DATASET EXTRACT
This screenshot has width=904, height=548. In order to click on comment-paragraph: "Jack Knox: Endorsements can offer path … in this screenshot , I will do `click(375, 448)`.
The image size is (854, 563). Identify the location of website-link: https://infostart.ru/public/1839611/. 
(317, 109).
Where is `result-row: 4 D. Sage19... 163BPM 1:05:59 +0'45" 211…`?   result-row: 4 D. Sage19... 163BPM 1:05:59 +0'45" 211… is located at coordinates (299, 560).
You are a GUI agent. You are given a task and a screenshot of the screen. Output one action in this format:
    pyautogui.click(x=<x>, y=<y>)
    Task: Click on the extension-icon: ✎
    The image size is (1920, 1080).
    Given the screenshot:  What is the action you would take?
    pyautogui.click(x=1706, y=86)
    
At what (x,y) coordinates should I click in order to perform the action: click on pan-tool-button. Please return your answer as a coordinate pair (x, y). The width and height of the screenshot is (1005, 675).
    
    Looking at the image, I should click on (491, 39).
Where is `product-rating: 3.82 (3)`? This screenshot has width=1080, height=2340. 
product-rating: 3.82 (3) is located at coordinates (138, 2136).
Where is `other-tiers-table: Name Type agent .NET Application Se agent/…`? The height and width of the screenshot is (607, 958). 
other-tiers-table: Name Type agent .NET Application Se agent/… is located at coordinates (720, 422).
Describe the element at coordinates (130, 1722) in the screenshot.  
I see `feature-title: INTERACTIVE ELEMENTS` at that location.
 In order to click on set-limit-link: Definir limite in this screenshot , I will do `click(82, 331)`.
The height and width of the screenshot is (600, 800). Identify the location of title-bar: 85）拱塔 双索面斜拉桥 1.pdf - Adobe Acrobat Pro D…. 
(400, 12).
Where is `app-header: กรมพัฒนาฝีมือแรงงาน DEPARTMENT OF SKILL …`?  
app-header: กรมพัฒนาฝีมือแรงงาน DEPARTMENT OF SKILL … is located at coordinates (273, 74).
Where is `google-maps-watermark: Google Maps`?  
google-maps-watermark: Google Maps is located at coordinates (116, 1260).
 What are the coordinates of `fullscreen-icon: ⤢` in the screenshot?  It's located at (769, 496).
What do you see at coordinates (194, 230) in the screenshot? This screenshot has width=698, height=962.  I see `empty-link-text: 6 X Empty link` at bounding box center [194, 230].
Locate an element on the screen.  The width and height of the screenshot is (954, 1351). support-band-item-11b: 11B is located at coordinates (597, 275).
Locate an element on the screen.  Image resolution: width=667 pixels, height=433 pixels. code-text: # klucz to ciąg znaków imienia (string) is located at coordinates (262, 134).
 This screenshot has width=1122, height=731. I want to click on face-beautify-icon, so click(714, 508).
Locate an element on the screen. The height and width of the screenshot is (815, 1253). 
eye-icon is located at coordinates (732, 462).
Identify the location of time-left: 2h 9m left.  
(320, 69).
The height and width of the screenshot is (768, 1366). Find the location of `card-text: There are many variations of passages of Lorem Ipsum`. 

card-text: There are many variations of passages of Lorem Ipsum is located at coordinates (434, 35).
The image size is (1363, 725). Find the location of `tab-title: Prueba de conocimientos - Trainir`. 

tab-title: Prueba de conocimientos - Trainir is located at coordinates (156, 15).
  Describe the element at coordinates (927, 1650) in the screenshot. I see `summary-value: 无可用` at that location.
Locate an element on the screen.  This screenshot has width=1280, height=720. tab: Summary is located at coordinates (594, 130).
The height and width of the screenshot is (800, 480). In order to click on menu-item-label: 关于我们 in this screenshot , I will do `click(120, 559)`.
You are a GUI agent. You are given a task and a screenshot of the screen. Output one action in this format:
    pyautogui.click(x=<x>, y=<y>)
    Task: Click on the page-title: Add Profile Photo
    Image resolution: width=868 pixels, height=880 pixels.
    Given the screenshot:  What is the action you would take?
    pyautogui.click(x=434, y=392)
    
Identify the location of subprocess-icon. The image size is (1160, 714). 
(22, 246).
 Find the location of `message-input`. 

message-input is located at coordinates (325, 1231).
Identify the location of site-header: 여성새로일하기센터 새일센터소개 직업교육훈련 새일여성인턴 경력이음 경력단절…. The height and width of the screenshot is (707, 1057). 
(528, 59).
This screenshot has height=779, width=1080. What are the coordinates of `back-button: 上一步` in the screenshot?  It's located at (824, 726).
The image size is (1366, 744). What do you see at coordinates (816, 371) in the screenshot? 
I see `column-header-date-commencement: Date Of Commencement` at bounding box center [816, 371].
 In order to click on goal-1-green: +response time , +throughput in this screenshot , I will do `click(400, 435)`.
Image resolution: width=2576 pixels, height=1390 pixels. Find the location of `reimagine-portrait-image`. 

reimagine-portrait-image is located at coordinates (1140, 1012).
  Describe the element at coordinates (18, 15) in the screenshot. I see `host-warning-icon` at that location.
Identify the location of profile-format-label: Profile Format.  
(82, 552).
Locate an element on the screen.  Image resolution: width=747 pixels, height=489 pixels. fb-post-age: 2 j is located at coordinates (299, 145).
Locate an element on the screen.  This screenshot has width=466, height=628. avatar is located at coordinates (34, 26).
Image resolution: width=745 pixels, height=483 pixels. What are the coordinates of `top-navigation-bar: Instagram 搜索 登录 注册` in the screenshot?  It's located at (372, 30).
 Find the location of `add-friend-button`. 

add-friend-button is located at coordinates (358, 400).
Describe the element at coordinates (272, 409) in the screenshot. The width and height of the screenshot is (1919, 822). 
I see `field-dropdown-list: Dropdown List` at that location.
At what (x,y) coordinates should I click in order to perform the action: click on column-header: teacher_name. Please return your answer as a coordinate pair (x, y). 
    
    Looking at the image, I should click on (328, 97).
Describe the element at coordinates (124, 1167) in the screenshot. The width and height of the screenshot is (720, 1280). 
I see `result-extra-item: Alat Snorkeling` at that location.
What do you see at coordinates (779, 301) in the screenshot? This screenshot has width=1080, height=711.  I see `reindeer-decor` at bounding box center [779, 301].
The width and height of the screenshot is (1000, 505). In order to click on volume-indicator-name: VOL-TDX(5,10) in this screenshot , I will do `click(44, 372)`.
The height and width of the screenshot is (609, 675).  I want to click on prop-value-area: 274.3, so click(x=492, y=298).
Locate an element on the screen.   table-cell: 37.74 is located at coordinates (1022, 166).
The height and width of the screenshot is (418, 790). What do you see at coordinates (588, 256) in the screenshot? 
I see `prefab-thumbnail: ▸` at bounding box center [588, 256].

WORK ORDER
Arrange the data from the line containing "coordinates (34, 26)." through the line containing "Image resolution: width=745" as a two-column CSV headed instruction and response, with one row per item. Put each item's text and its answer in a single quoted field each, replacing any line breaks with spaces.

COMPLETED EXERCISE
instruction,response
"Locate an element on the screen.","This screenshot has width=466, height=628. avatar is located at coordinates (34, 26)."
"Image resolution: width=745 pixels, height=483 pixels. What are the coordinates of `top-navigation-bar: Instagram 搜索 登录 注册` in the screenshot?","It's located at (372, 30)."